Year: GP; Solo; Ast; Total; TFL; Yds; No; Yds; Int; Yds; TD; BrUp; RCV; Yds; FF; Attempt; Yds; TD
2007: 12; 56; 15; 71; 4; 12; 1; 6; 5; 164; 2; 14; 0; 0; 2; 27; 271; 2
2006: 12; 48; 14; 62; 2; 8; 0; 0; 3; 57; 1; 7; 1; 0; 1; 0; 0; 0
2005: 11; 38; 12; 50; 2.5; 5; 0; 0; 3; 40; 0; 5; 0; 0; 0; 0; 0; 0
2004: 11; 54; 16; 70; 5.5; 18; 0; 0; 4; 88; 0; 6; 0; 0; 3; 0; 0; 0
Total: 46; 196; 57; 253; 14; 43; 1; 6; 15; 349; 3; 32; 1; 0; 6; 27; 271; 2

==Career highlights==
College

- Honorable mention Sporting News All-Pac-10 (2004)
- Sporting News Pac-10 Freshman of the Year (2004)
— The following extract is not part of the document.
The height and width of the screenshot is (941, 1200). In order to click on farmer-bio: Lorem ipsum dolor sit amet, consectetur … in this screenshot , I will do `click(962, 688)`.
- Sporting News Freshman All-American (2004)
- FWAA Freshman All-American (2004)
- Rivals.com Freshman All-America Club (2004)
- Second-team All-Pac-10 (2005)
- 2× First-team All-Pac-10 (2006-2007)
- Jim Thorpe Award semifinalist (2006)
- NCAA Division I Outdoor Track and Field All American in 4x100 (2006)
- Jim Thorpe Award (2007)
- Walter Camp First-team All American (2007)
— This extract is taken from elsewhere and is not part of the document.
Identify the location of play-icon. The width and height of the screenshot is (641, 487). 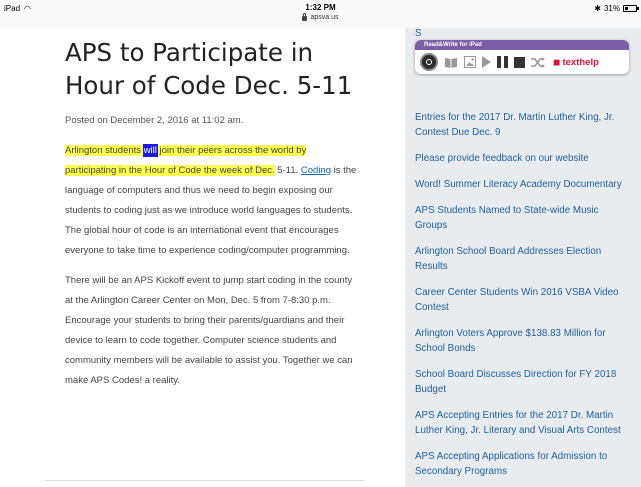
(486, 62).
- Associated Press First-team All American (2007)
- The Sporting News First-team All American (2007)
- CBSSports.com First-team All American (2007)
- SI.com First-team All American (2007)
- Rivals.com First-team All American (2007)
- University of Arizona Athletics Hall of Fame (2019)

==Post-playing career==
Following his professional playing career, Cason has pursued becoming an on-field official, initially working high school games. He was assigned as an alternate official for the January 2023 edition of the NFLPA Collegiate Bowl.